A key issue raised by our data is the source of the domain specificity of MD neurons. The primate dorsolateral MD receives its major afferents from the neocortex (Miller 1996; Rouiller et al. 1998; Rouiller and Welker 2000; Schwartz et al. 1991; Siwek and Pandya 1991; Yeterian and Pandya 1994), the substantia nigra (Carpenter et al. 1976; Ilinsky et al. 1985) and the superior colliculus (Harting et al. 1980; Lynch et al. 1994). The visuospatial cue-, delay-, and response-related activities of dorsolateral MD neurons in the oculomotor tasks and the feature-specific responses of the cells in the ventrolateral MD may arise entirely or in large part from their respective cortico-thalamic projections, as in the case of antidromically defined cortico-tectal projections recently studied by Sommer and Wurtz (2001). The cortico-thalamic projections arise from both layers V and VI, the former forming giant axonal endings on the proximal dendrites of principal thalamic neurons (Rouiller et al. 1998; Schwartz et al. 1991). Either of these cortico-thalamic origins could be involved in feed-forward transfer of information, particularly sensory information, to the thalamus as discussed and predicted recently by Miller (1996) and Rouiller and Welker (2000). Because our latency measures were quite discrepant for presaccadic and postsaccadic responses, it is also possible that the sources of these signals in the MD are also distinct. Further study of this issue is necessary.

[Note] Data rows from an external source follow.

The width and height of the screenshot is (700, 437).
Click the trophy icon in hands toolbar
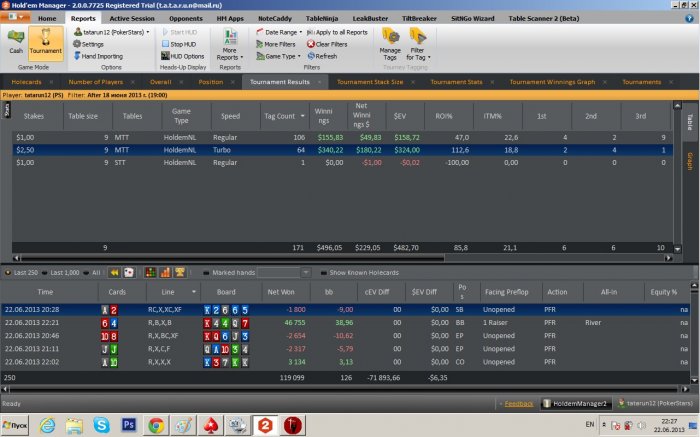[x=179, y=272]
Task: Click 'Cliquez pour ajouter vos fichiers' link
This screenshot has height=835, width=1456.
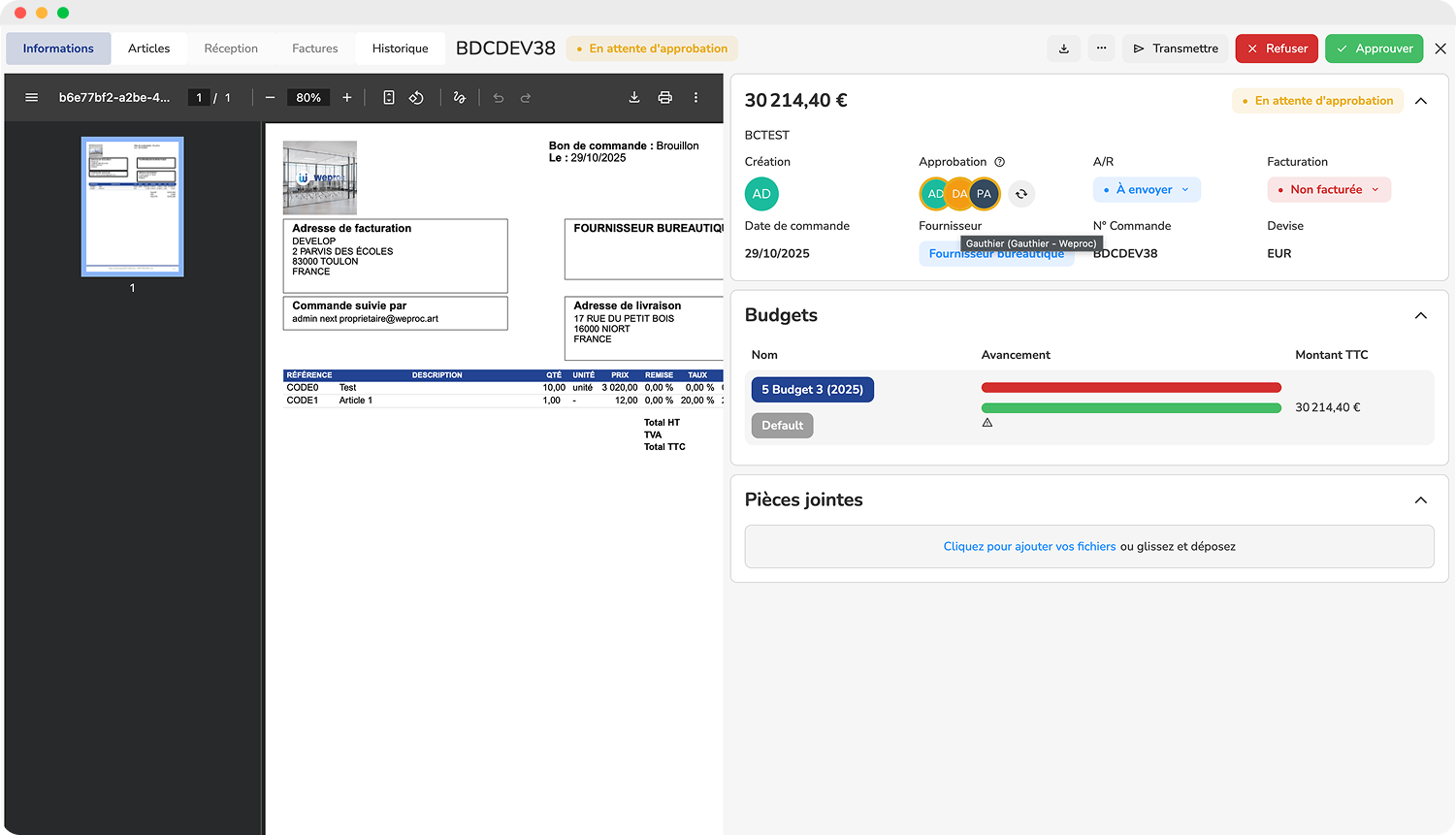Action: [x=1028, y=546]
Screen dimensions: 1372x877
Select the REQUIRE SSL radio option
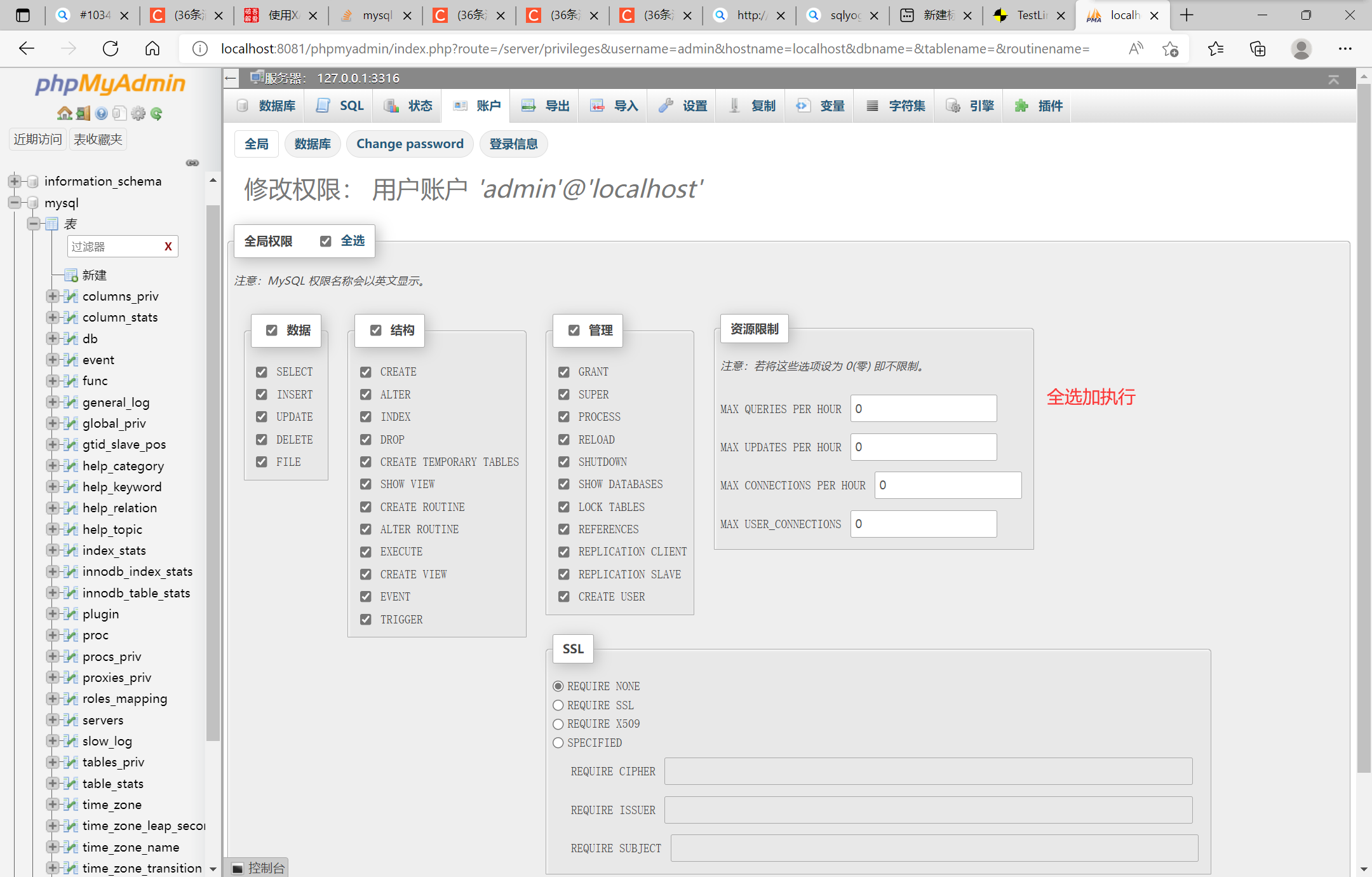tap(558, 705)
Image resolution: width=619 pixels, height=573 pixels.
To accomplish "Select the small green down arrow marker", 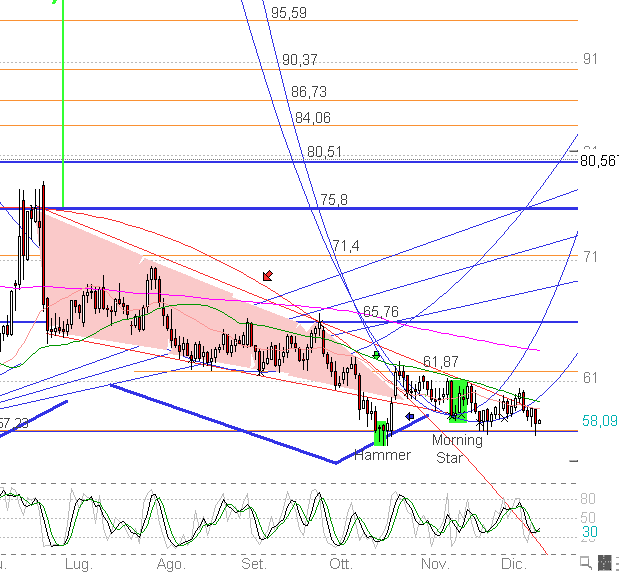I will point(376,354).
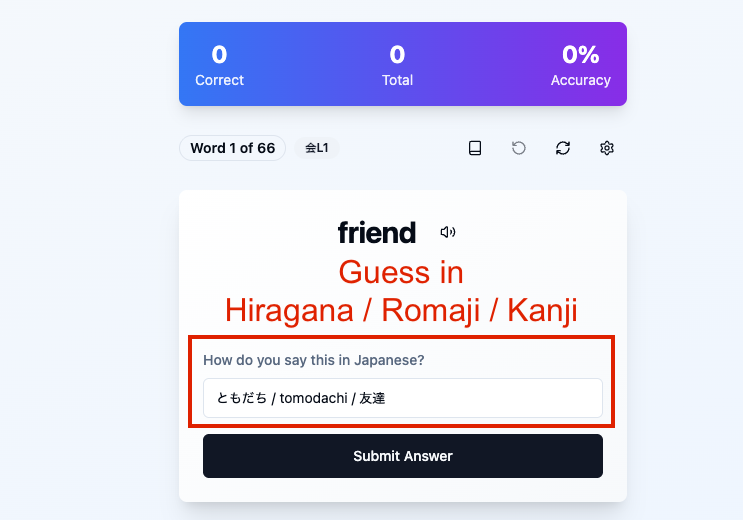
Task: Click the 0% accuracy value
Action: [580, 55]
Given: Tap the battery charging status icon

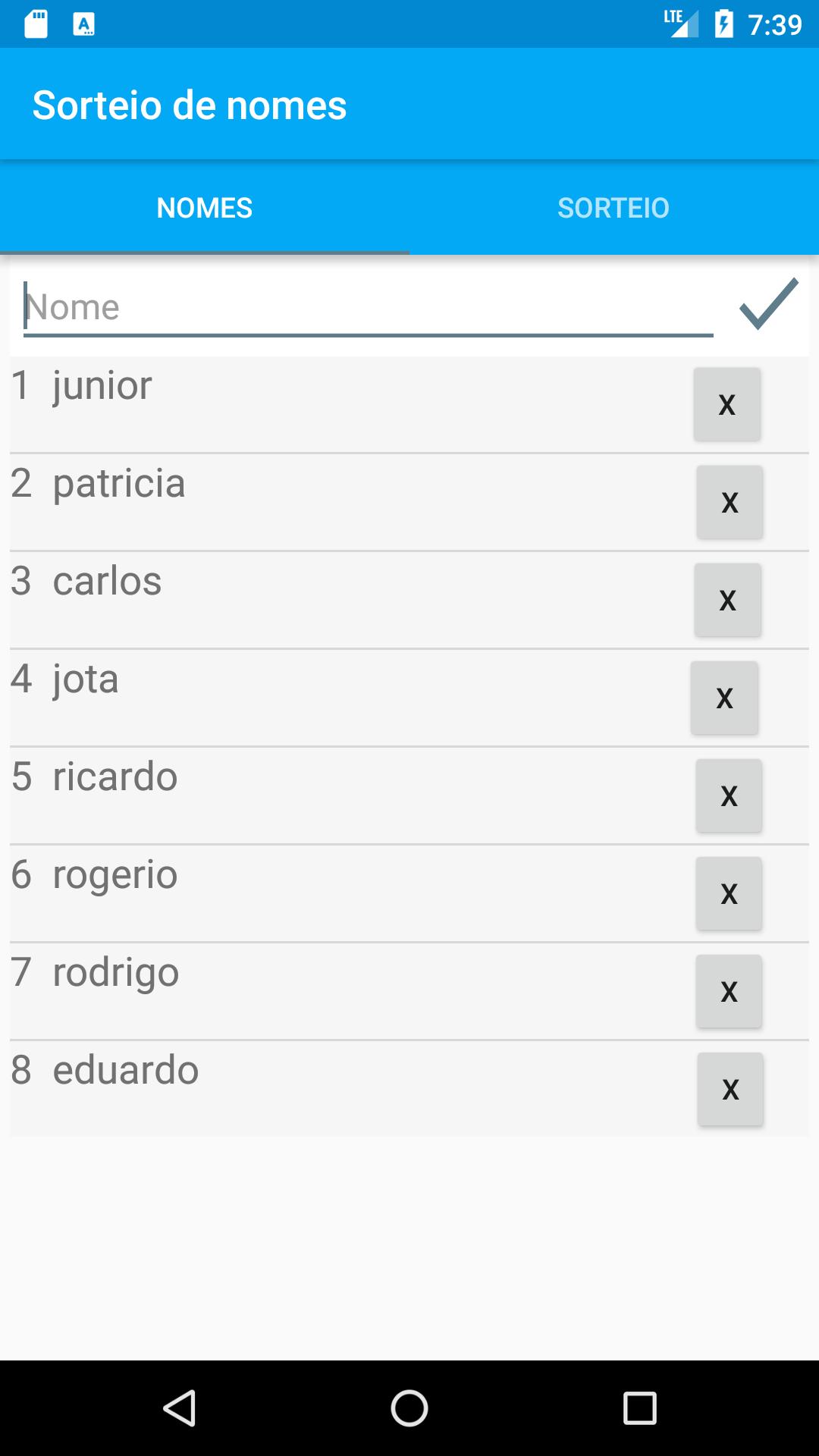Looking at the screenshot, I should [x=724, y=24].
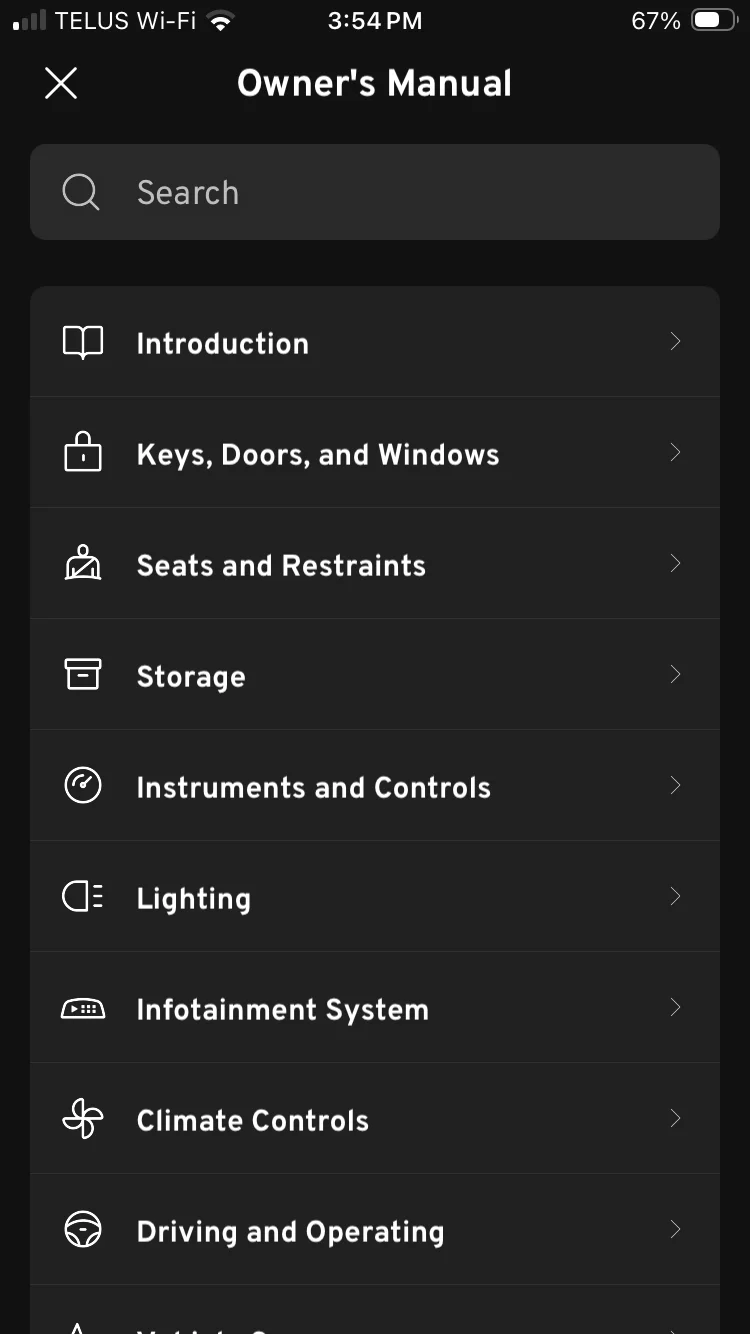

The MD also receives major input from the superior colliculus and the basal ganglia, both of which have a high proportion of saccade-related neurons (Hikosaka and Wurtz 1983; Hikosaka et al. 1989; Munoz and Wurtz 1995; Sommer and Wurtz 2000). In addition, experiments employing ortho- and antidromic stimulation have traced disinhibitory transmission from the dorsolateral prefrontal cortex to the MD via the basal ganglia (Kitano et al. 1998). Similar to findings in the caudate nucleus (Hikosaka et al. 1989) and the superior colliculus (Munoz and Wurtz 1995; Sommer and Wurtz 2000), neurons with presaccadic activities were by far the most common responses recorded in the MD. Further, we were impressed with the robust presaccadic responses observed relative to the sparsity of cue- and/or delay-related neurons. An appealing hypothesis concerning the function of ascending inputs to the thalamus is that they provide feedback to the cortex, through the cortico-striato-thalamic loop circuitry (Alexander et al. 1986), through the tecto-thalamic pathway (Sommer and Wurtz 2000), or through the convergence of both (e.g., Houk 1997, Teuber 1972). Such feedback could serve a role as an efference copy or corollary discharge signal if it arrived at the cortex nearly simultaneously with the issuance, not the execution, of the motor command (Sommer and Wurtz 2002). Neurons in the intermediate layers of the superior colliculus, for example, project both to the MD and to the pontine oculomotor centers, and it would be of interest to learn if these projections are collaterals of the same neurons. The MD sits at the hub of multiple transmission lines, and understanding the dynamic interactions of their messages should illuminate its normal contribution to cognitive operations as well as provide insight into the pathophysiology of disease like schizophrenia in which the working memory and smooth pursuit eye tracking systems of area 46 and 8a are compromised and MD neurons undergo degeneration.